Cholesterol is not the villain portrayed in the statin commercials! It is a biological necessity for creating vitamin D, our steroid hormones, estrogen, progesterone, and testosterone, as well as other tasks. High levels are not a sure sign of cardiac disease, nor are low levels a promise of heart health. Our bodies manufacture most of our cholesterol with a smaller amount coming from the food we eat.
Since cholesterol has to travel through the blood which is watery, the body packages it in various “containers” called lipoproteins. Lipoproteins vary according to the amount of protein, fat, and cholesterol they contain. Those with more protein and less fat/cholesterol are called high density lipoproteins or HDL. Those with less protein and more fat/cholesterol are called low density lipoproteins or LDL. A third type carries even more cholesterol and fat with less protein and it is called very low density lipoprotein or VLDL.
The LPP test measures not only the type but also the number and size of all these particles. LDL has at least five types and sizes. The smallest size is the most dangerous while the largest size is least harmful. Obviously the number of these particles is also a risk factor. Lipoprotein (a) or Lp(a) is a type that increases risk of heart disease. Apolipoprotein B (Apo-B) deposits cholesterol in the artery wall which can be a marker for atherosclerosis. HDL is similar in that the larger size is the most protective.
So what did my test reveal and how can I get healthier?

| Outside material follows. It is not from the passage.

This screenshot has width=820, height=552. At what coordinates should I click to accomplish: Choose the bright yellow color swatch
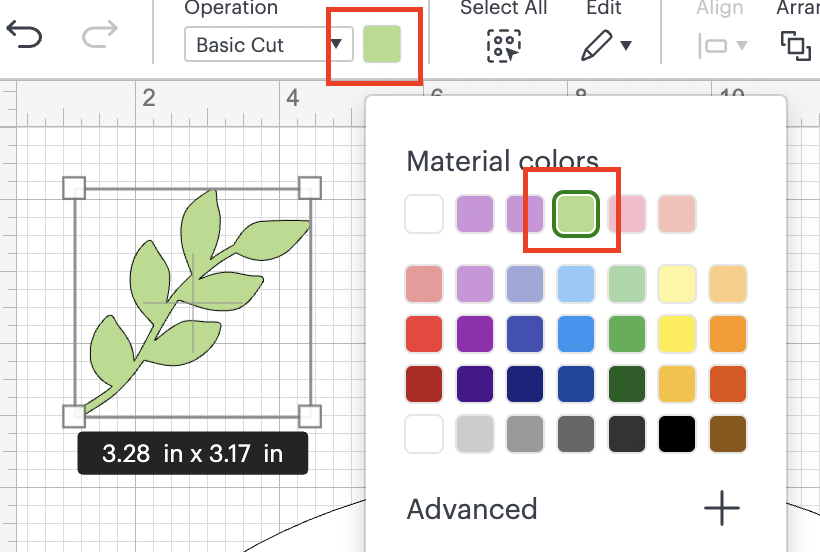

First of all, my inflammatory markers – C (reactive protein, insulin, and homocysteine) were all in the normal ranges; however, the latter was borderline for being too high. My total number of LDL particles was elevated but the sizes were in the normal range. However, my Apo-B was borderline which meant I have a risk for atherosclerosis. My VLDL and my Lp(a) were normal. Whew!
With these results and several inflammatory markers from a recent ION Panel – my plan includes the following:
- Reduce inflammation with Omega 3 fatty acids. Studies have shown that this will also increase my levels of HDL, increase LDL particle size, and decrease LDL particle number.
- Drink more green tea which will decrease oxidation of LDL, decrease Apo-B secretion, and increase HDL
- Increase consumption of Vitamin E (which I get in a customized vitamin mix) to reduce Apo-B and lower LDL and increase HDL.
- Add Niacin (B vitamin) to lower LDL particle number and Apo-B as well as increase HDL.
- Stop smoking (just wanted to see who is still reading this!) I don’t smoke, but I can always improve my diet with less refined carbohydrates.
- Have an occasional glass of red wine which will increase the powerful antioxidant, resveratrol. This has been proven to reduce LDL oxidation, decrease inflammation, and improve the lining of cardiac vessels. Another way to obtain this is with red grapes and purple grape juice (but be careful on the sugar content).
- Exercise during the cold months. I love to be outside. But now that the weather is getting colder, I have made a commitment to go to the gym after work. I’m fine once I get there, but I’ll need some accountability to be consistent. Feel free to ask me!
- Continue with other cardiac tests. Seasons will be getting a Heart Rate Variability Test which every patient will have access to.
- Find joy every day and keep stress levels in balance. Studies have shown that heart disease is linked to depression.
- Retest my cardiac markers in May, 2013!
Helen Keller said “life is either a daring adventure or nothing at all.” May we live this one life with hearts full of gratitude and wonder for the countless blessings our Creator has lavished on us!